Dilema Harmoni di Kerajaan Dongeng

Jumat, 23 Agustus 2024 | 15:02 WIB
0
22
Dilema Harmoni di Kerajaan Dongeng
Balada di Negeri Dongeng

Di sebuah kerajaan yang makmur dan damai, sang Raja memutuskan untuk mencari pegawai baru yang akan membantu menjalankan tugas pemerintahan. Untuk itu, diadakanlah proses seleksi yang panjang dan penuh tantangan. Setiap rakyat yang ingin berbakti, mulai dari petani hingga pendekar, turut berpartisipasi. Mereka semua melalui serangkaian tes dari uji kecerdasan hingga ujian ketangguhan.

Setelah melewati banyak tahapan, akhirnya tibalah hari pengumuman. Para peserta berkumpul di alun-alun kerajaan dengan penuh harap. Namun, kejutan besar terjadi. Pengumuman yang seharusnya mengakhiri penantian justru membuat semua orang terdiam: hasil seleksi itu dianulir!

Pak Bijak, seorang petani tua yang dihormati di negeri itu, duduk di bawah pohon ek tua di pinggir jalan, merenung. “Kenapa hasilnya bisa dibatalkan? Bukannya sudah ada yang lulus?” gumamnya sambil memandang sawah yang menghijau di sekelilingnya.

Di pasar kerajaan, kabar itu menyebar dengan cepat.
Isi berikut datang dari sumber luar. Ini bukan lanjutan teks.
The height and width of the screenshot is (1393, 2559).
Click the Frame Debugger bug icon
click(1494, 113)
Para peri, kurcaci, dan rakyat lainnya mulai membahasnya. Ada yang mengatakan bahwa keputusan ini tepat karena ada kecurangan, sementara yang lain curiga bahwa ada permainan politik di balik pembatalan ini. Nenek Penjual Bunga, yang setiap hari menjajakan bunga mawar di alun-alun, tampak khawatir. “Kalau begini terus, kapan negeri kita bisa terus damai? Yang ada malah ribut terus,” ujarnya sambil merapikan kelopak mawar di keranjangnya.

Di istana, suasananya makin memanas. Para calon pegawai yang sudah merasa lolos kini kecewa, merasa harapan mereka diambil begitu saja. Di sisi lain, mereka yang tadinya gagal mulai kembali berharap. Raja pun bingung di satu sisi, ia ingin menjaga ketenangan rakyatnya, namun di sisi lain, ia juga harus memastikan bahwa proses seleksi berjalan dengan adil.
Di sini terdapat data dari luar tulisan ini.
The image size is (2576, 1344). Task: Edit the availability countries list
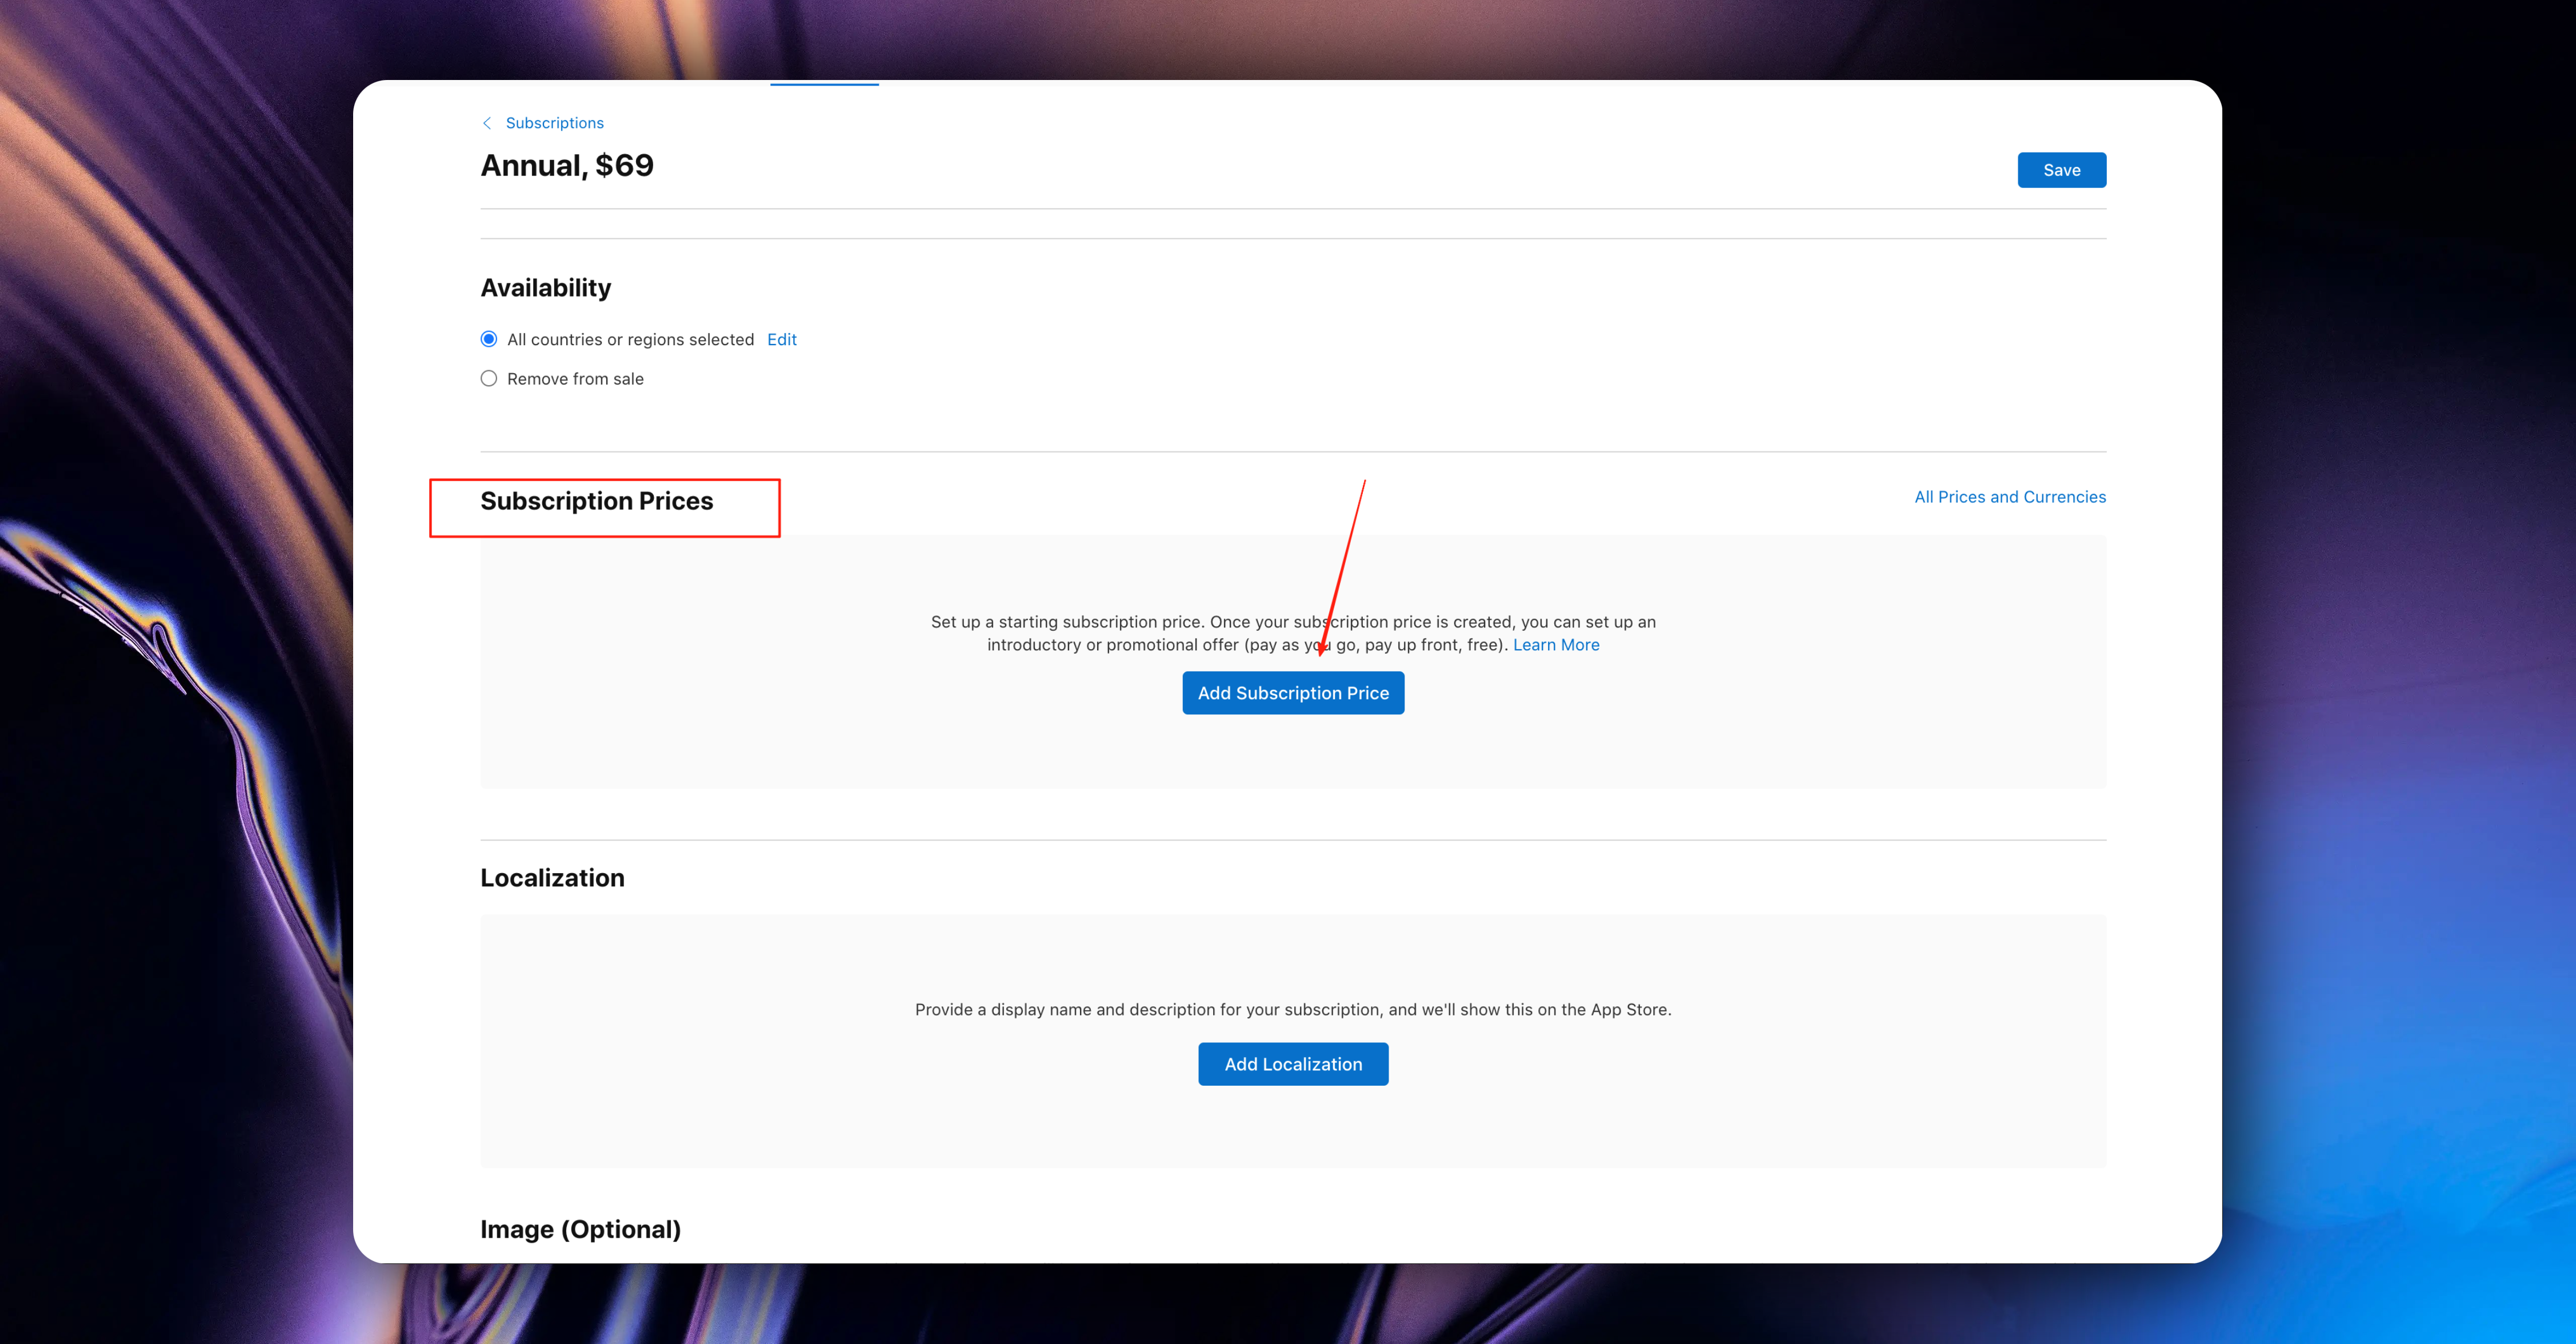point(781,339)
Hari-hari berlalu, namun situasi bukannya mereda, malah semakin rumit. Negeri yang dulunya damai kini terpecah. Sebagian mendukung pembatalan sebagai langkah untuk memperbaiki keadilan. Namun, ada juga yang kecewa, menganggap keputusan itu penuh dengan kejanggalan. Akibatnya, rencana pembangunan negeri tertunda. Jalan-jalan di sekitar kerajaan yang seharusnya diperbaiki tak kunjung dikerjakan, pelayanan untuk rakyat melambat, dan suasana persaudaraan yang dulu hangat mulai pudar.

“Kita ini kerajaan kecil, tapi kok masalahnya sebesar ini,” gumam Pak Bijak sambil tersenyum pahit.

Di tengah situasi yang kacau, beberapa pihak mulai memanfaatkan keadaan. Mereka berbisik di telinga rakyat, mengadu domba dan memanaskan suasana. Alih-alih mencari solusi, situasi malah makin keruh. Kerajaan yang dulunya harmonis kini dirundung kecurigaan dan perpecahan.

Pada akhirnya, keputusan untuk menganulir hasil seleksi yang diharapkan bisa membawa keadilan justru menciptakan masalah baru. Rakyat yang dulunya hidup rukun kini saling menuding, pembangunan terhenti, dan kepercayaan kepada Raja dan pemerintahannya perlahan-lahan memudar.

Pak Bijak hanya bisa menghela napas panjang. “Membangun negeri bukan hanya soal siapa yang terpilih, tapi bagaimana kita tetap rukun dan berjalan maju bersama,” katanya dengan suara lembut.